Макс Мерц, директор школы Елизаветы Дункан в Зальцбурге, рассказывал о таком случае:
– Я увидел её в квартире одного нашего общего знакомого, когда она сбежала от своего разбушевавшегося мужа после того, как он с ней жестоко обращался. Она была смертельно напугана, как затравленное животное. Я старался успокоить её и сказал, что она не должна позволять так с ней обращаться, на что она ответила со своей характерной мягкой улыбкой: «Вы знаете, Есенин – крестьянин, а у русского крестьянина есть обычай по субботам напиваться и бить свою жену!» И она тут же начала восхвалять поэтический гений своего мужа, в котором была совершенно уверена…
Любителей поэзии в Америке практически (за исключением пары случаев) антрепренёр Юрок не нашёл. Когда Сергей Александрович обратился к издателю А. Ярмолинскому с предложением выпустить сборник своих стихов на английском языке, объяснять поэту положение с изданием советских авторов тот не стал, а просто рукопись принесённых Есениным стихов спрятал подальше в ящик письменного стола.

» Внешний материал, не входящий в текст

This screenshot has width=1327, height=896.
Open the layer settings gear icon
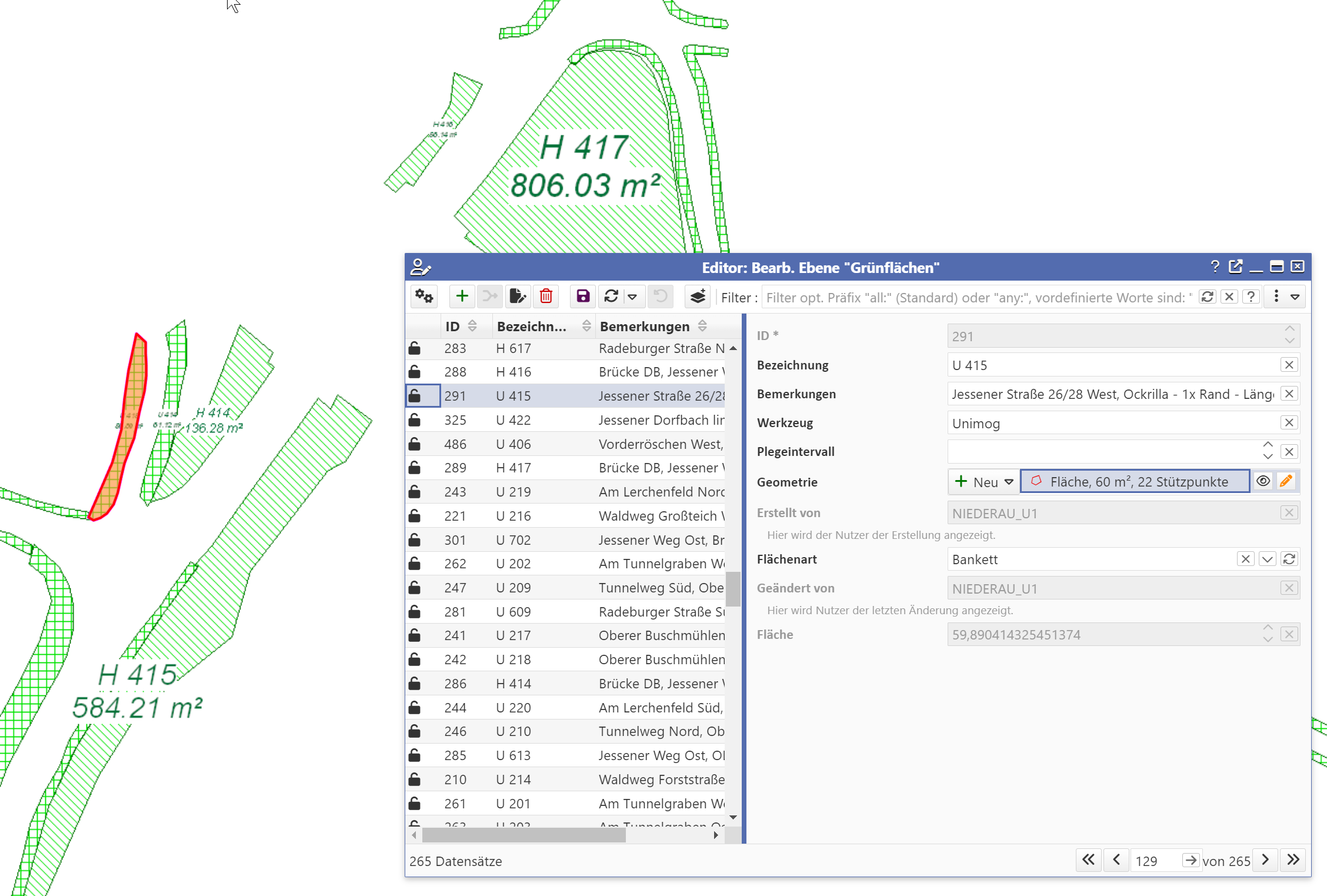click(x=424, y=297)
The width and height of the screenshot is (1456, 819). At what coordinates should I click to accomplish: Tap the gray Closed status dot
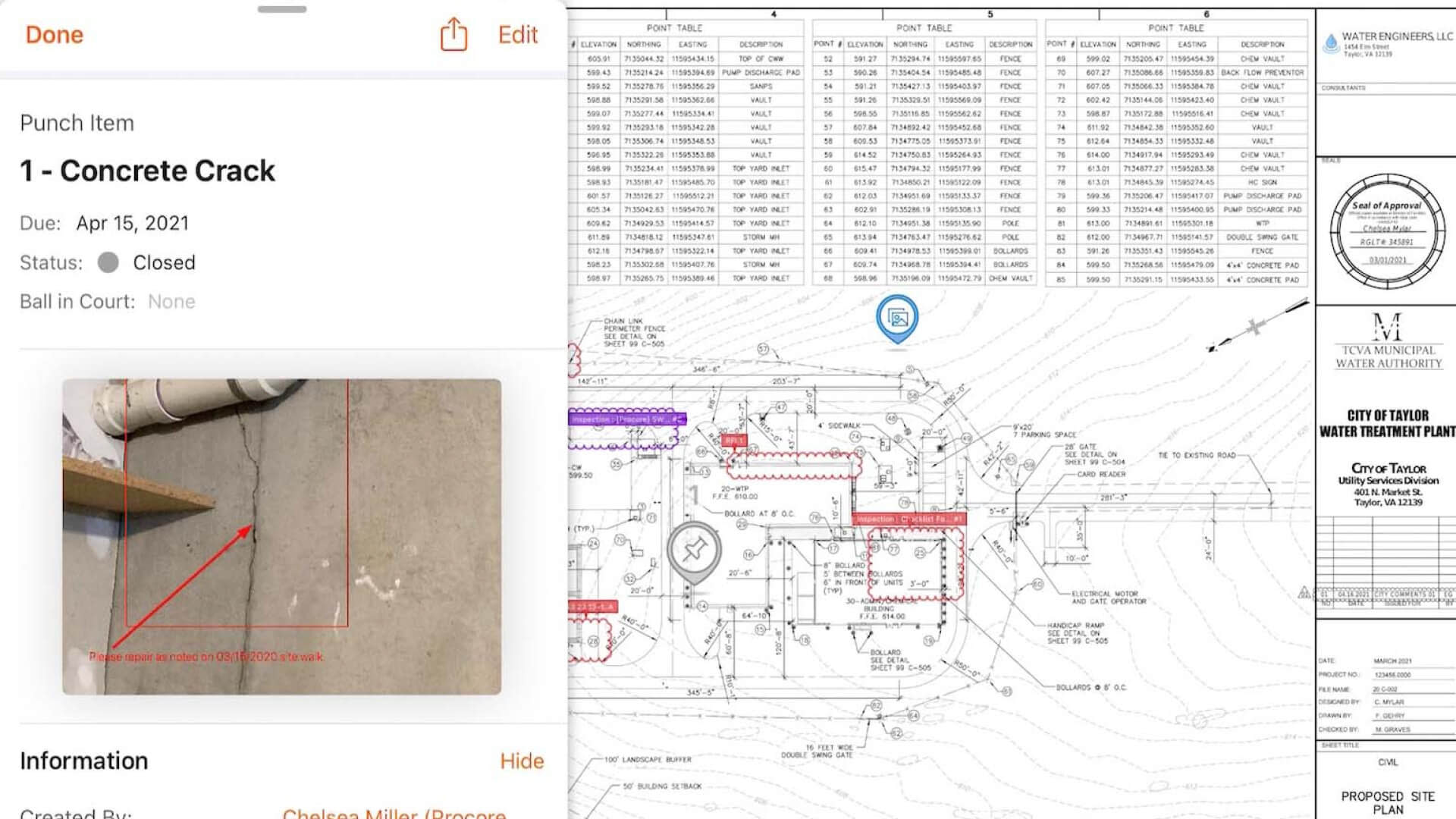[108, 263]
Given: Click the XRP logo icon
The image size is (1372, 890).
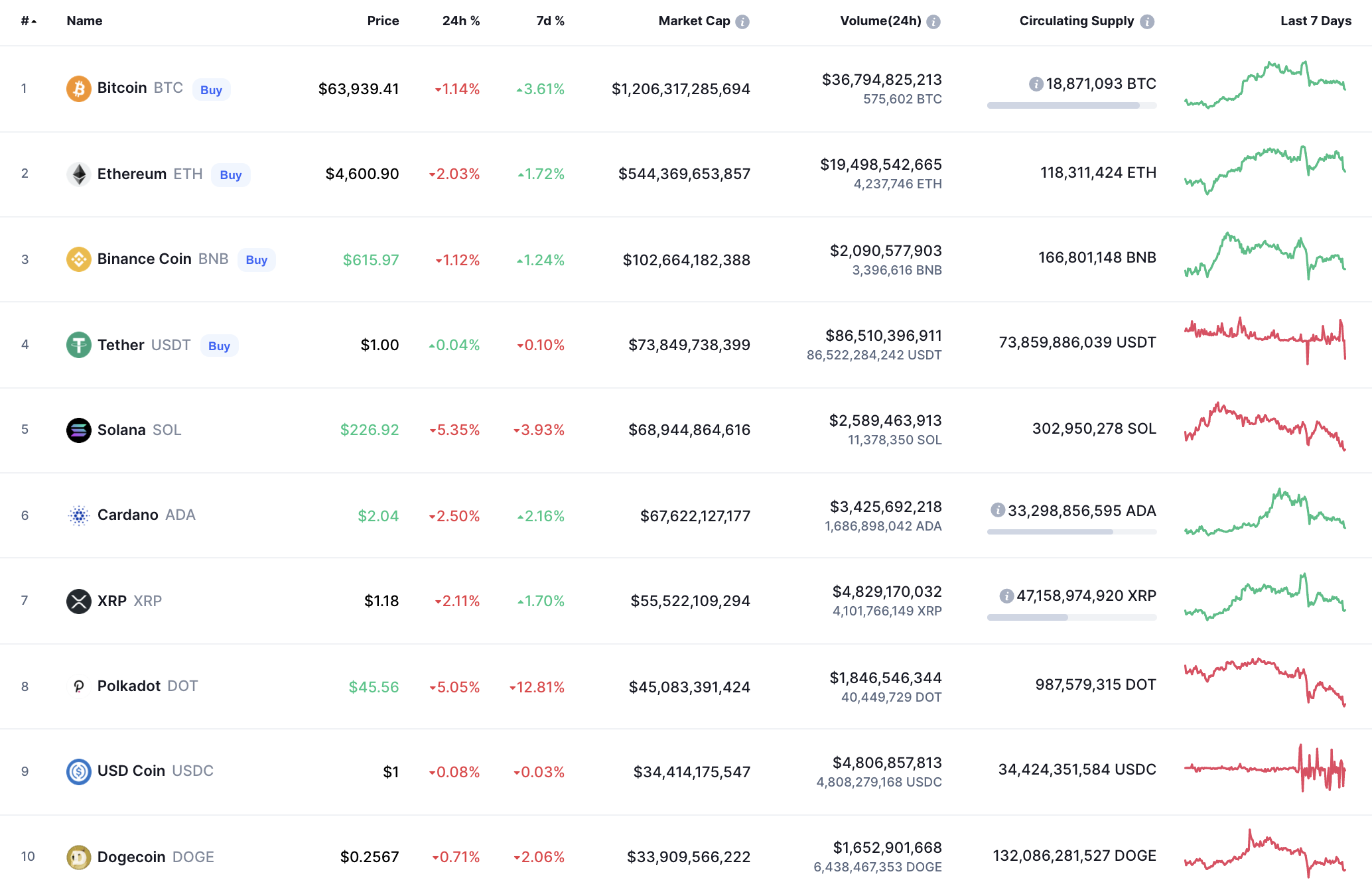Looking at the screenshot, I should pos(78,601).
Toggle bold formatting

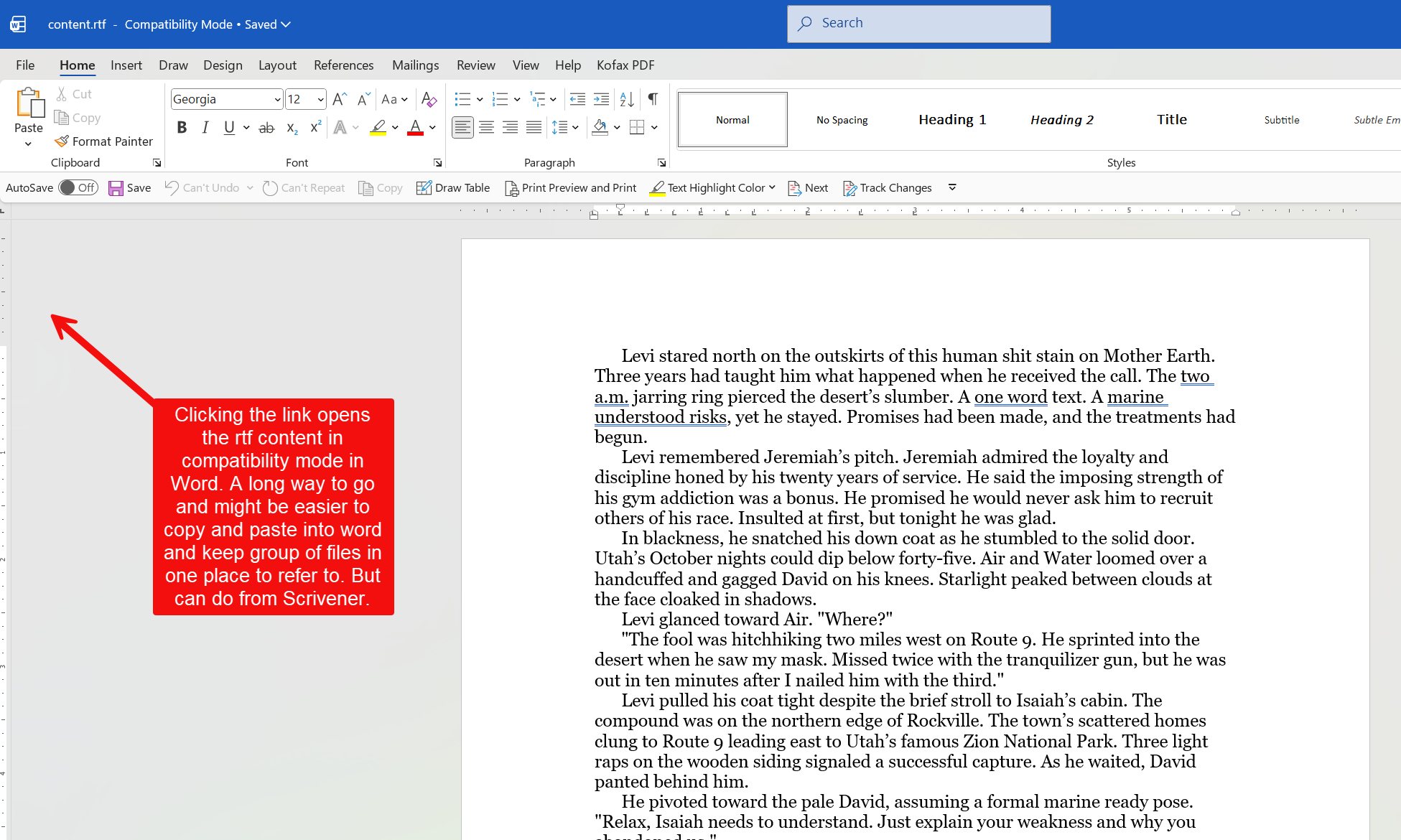click(182, 128)
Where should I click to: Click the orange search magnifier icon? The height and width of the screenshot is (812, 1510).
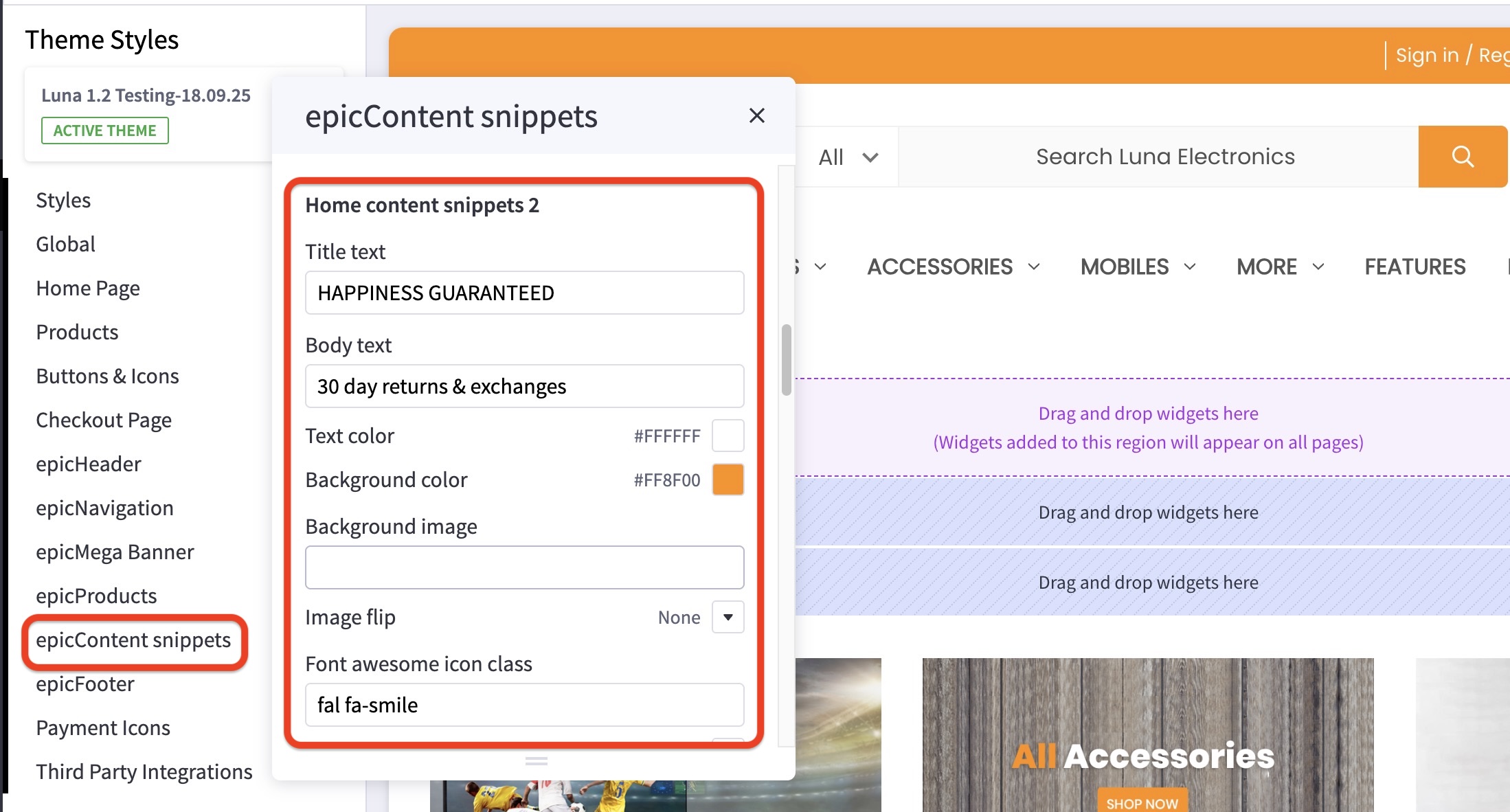1463,156
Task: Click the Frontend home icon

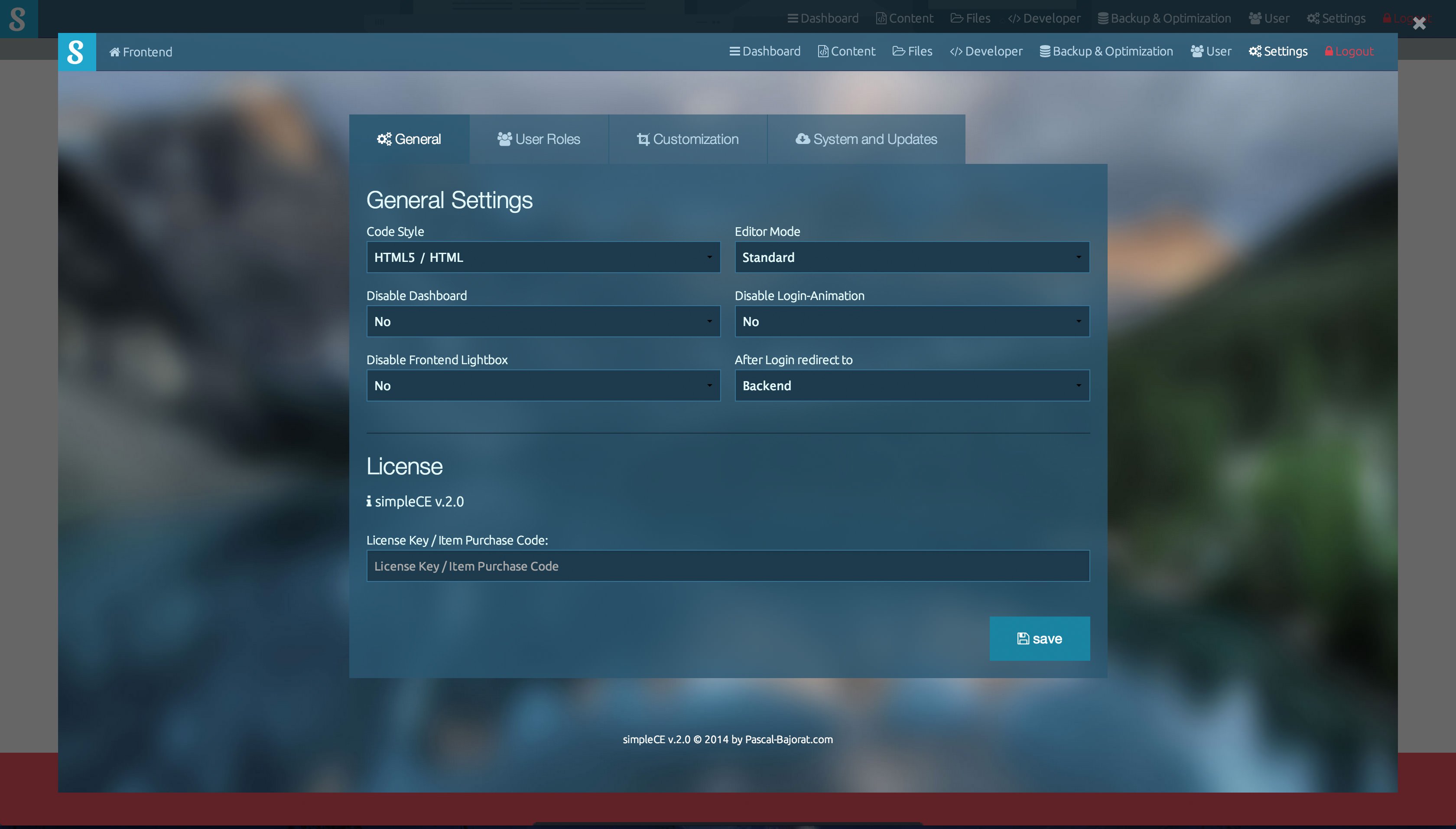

Вольно или невольно, но болезненно самолюбивый поэт оказался на вторых ролях – при жене. Позднее (уже в России) он так ответил В. Рождественскому на вопрос о его занятиях в Америке:
– Ты вот спрашиваешь, что делал я за границей? Что я там видел и чему удивился? Ничего я там не видел, кроме кабаков и улиц. Суета была такая, что сейчас и вспомнить трудно, что к чему. Я уже под конец и людей перестал запоминать. Вижу – улыбается рожа, а кто он такой, что ему от меня надо, так и не понимаю. Ну и пил, конечно.
Из Бостона Дункан и Есенин приехали в Чикаго. Попали туда в самый разгар газетной истории по поводу артистки. Это не остерегло её. После восторженного приёма она с простодушной улыбкой сообщила публике:
– Мой менеджер говорит мне, что если я буду снова говорить речь, то моё турне погибнет. Ну что ж, пусть турне погибнет. Я всегда вернусь назад в Москву, где есть водка, музыка, поэзия и танец. Ах да – и свобода!
После Чикаго супруги вернулись в Нью-Йорк – Айседоре нужно было отдохнуть. Оттуда Есенин писал 12 ноября А. Мариенгофу:
«Милый мой Толя!
Как я рад, что ты не со мной здесь. О себе скажу (хотя ты всё думаешь, что я говорю для потомства), что я впрямь не знаю, как быть и чем жить теперь.
Раньше подогревало то при всех российских лишениях, что вот, мол, “заграница”, а теперь, как увидел, молю Бога не умереть душой и любовью к моему искусству. Никому оно не нужно.